One problem with free lists is they’re extremely susceptible to buffer overflow attacks - it’s a large component of why they’re not used is new allocators - essentially you don’t want the metadata that defines the heap to be in the same place as objects in the heap.
The cache benefits of object reuse is something I’ve never been too sure about. You obviously get an immediate win during post-alloc initialization, but if you end up with sparse allocation of related objects (as the post says: functionally random allocation) the longer term performance seems like to suffer. But on high end CPUs the load predictors and such may be able to compensate for that as well.

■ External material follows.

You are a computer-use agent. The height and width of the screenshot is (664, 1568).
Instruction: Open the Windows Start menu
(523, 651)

@marginalia also pointed out the risk of false sharing which I think is a good way to cause problems, but I think the bigger problem is cross core conflict rather than local cache inefficiency - basically if you’re writing to an object in one core and it intersects unrelated objects in a single you can start forcing cross core synchronization - default TSO on x86 hits this, and all atomic ops have this problem (eg a core doesn’t need to synchronize with other cores if no other cores have a view of the relevant bytes)
There are a bunch of hardened allocators that still use freelists. They do things like randomizing the initial freelist population from a slab, making the freelist FIFO rather than LIFO, and authenticating freelist pointers (using lots of different techniques, some more secure than others).

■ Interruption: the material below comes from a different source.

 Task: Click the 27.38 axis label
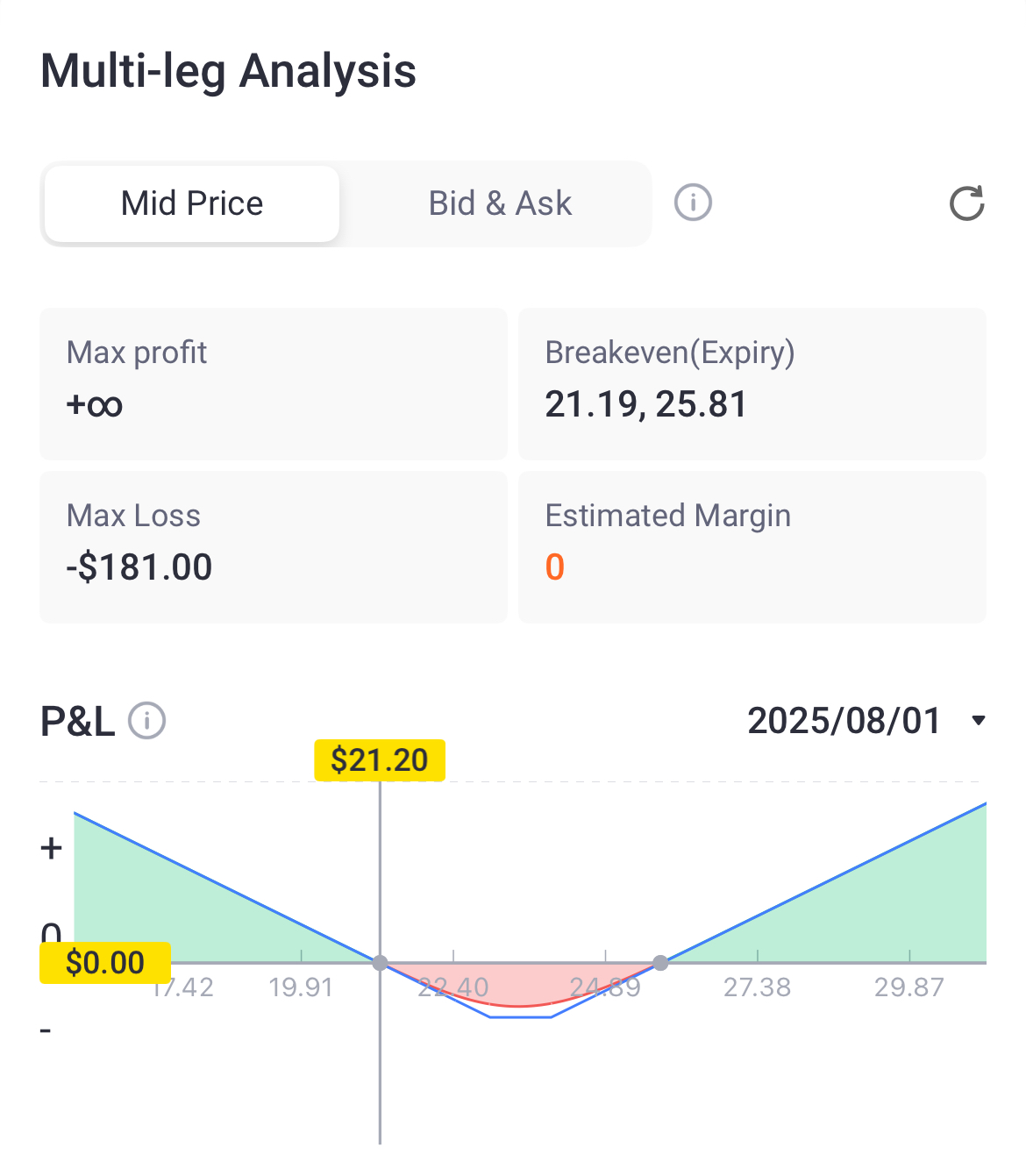click(x=757, y=987)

The locality issues of thread-cached freelists are why mimalloc and some other modern allocators don't use them (they use thread-owned heaps instead and never reuse memory allocated from another thread's heap).

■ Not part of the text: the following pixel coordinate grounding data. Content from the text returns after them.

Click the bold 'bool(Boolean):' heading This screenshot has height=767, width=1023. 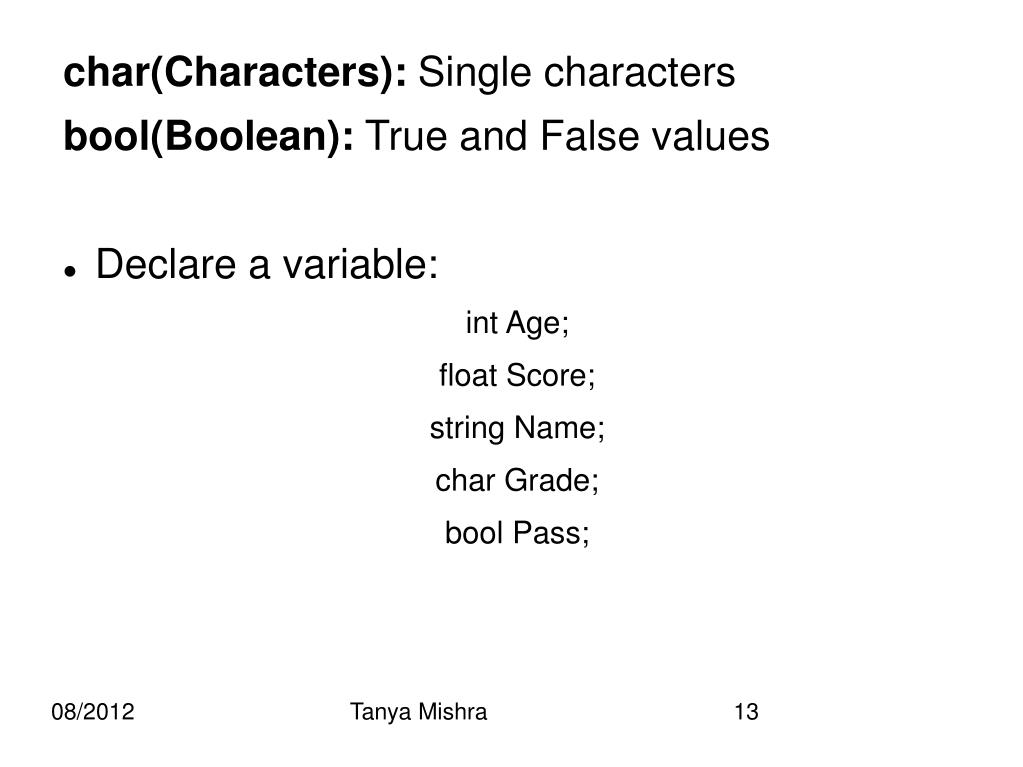click(x=209, y=137)
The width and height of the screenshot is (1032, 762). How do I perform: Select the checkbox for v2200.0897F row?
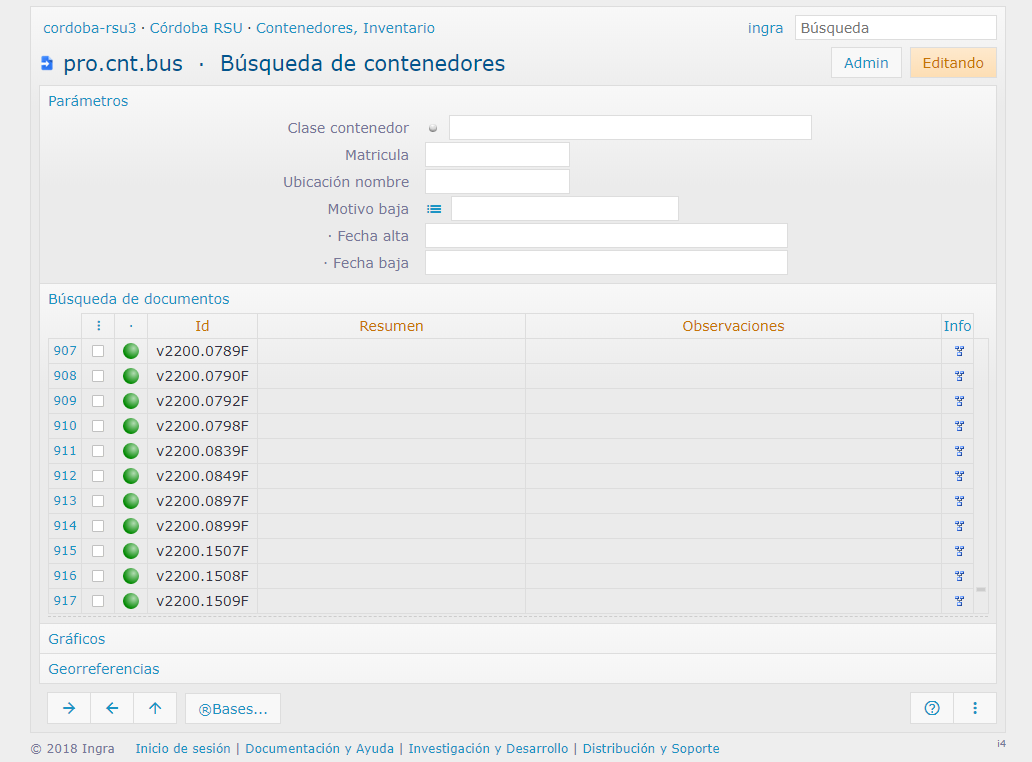[x=98, y=501]
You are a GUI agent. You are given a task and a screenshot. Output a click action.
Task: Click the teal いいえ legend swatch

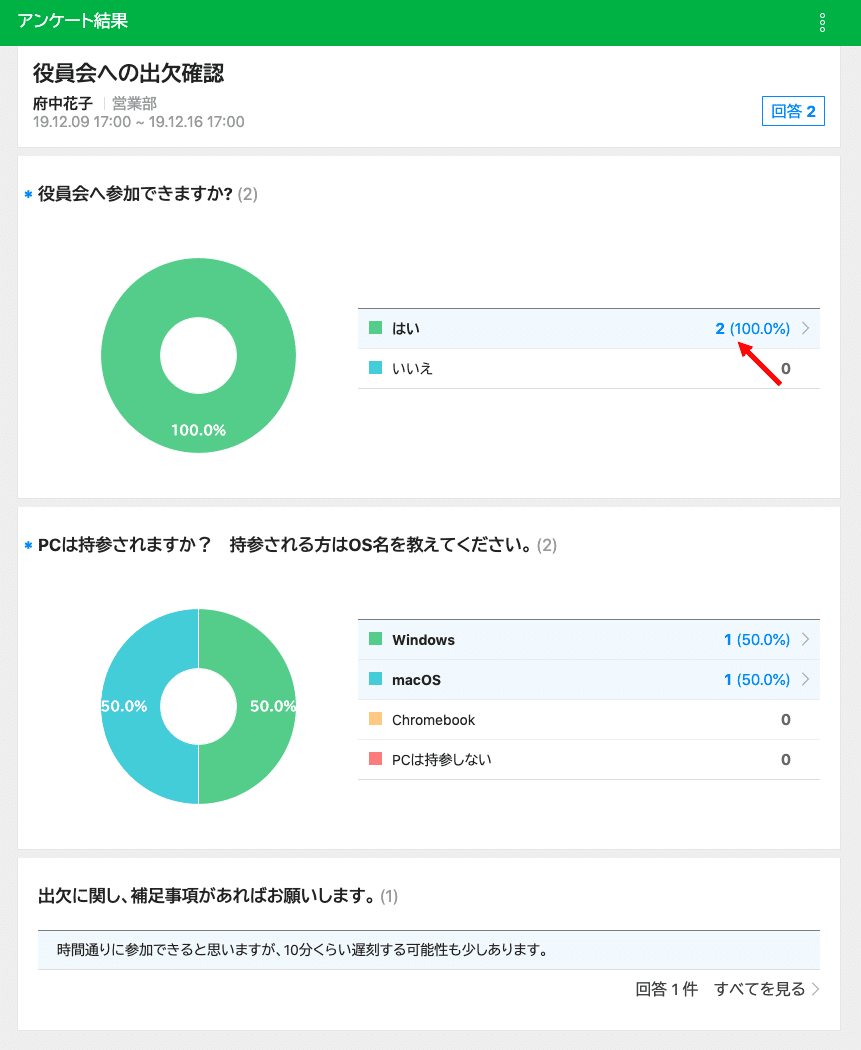tap(376, 368)
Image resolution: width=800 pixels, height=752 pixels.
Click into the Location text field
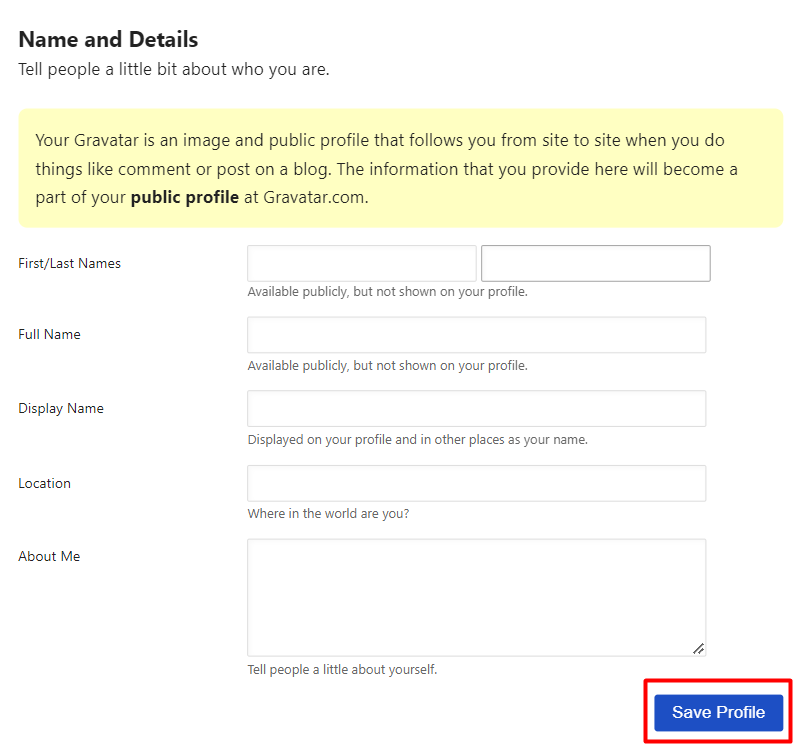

For memory constrained devices, I often just have a sentinel value, usually 0 or -1, that i search the array for to find an empty slot. The lists are also small though so bitmap wouldnt have much more overhead. Might make sense for larger structures, but unsure if it does for arrays of small non-zero handles/fds. It would also mean freeing is more than just one atomic assignment.
significantly better slot allocation strategy with improved memory locality
There's some unstated assumption here I'm not following. Wouldn't it be an undesirable property if different allocations were to share cache lines, because of false sharing and so on?
If spatially contiguous allocations are likely to be used only on the same thread then false sharing isn't an issue. OTOH, if spatially contiguous allocations are later re-allocated by different threads that free those allocations, then false sharing can be a big issue--the main reason why modern allocators like mimalloc don't reuse memory allocated by a different thread.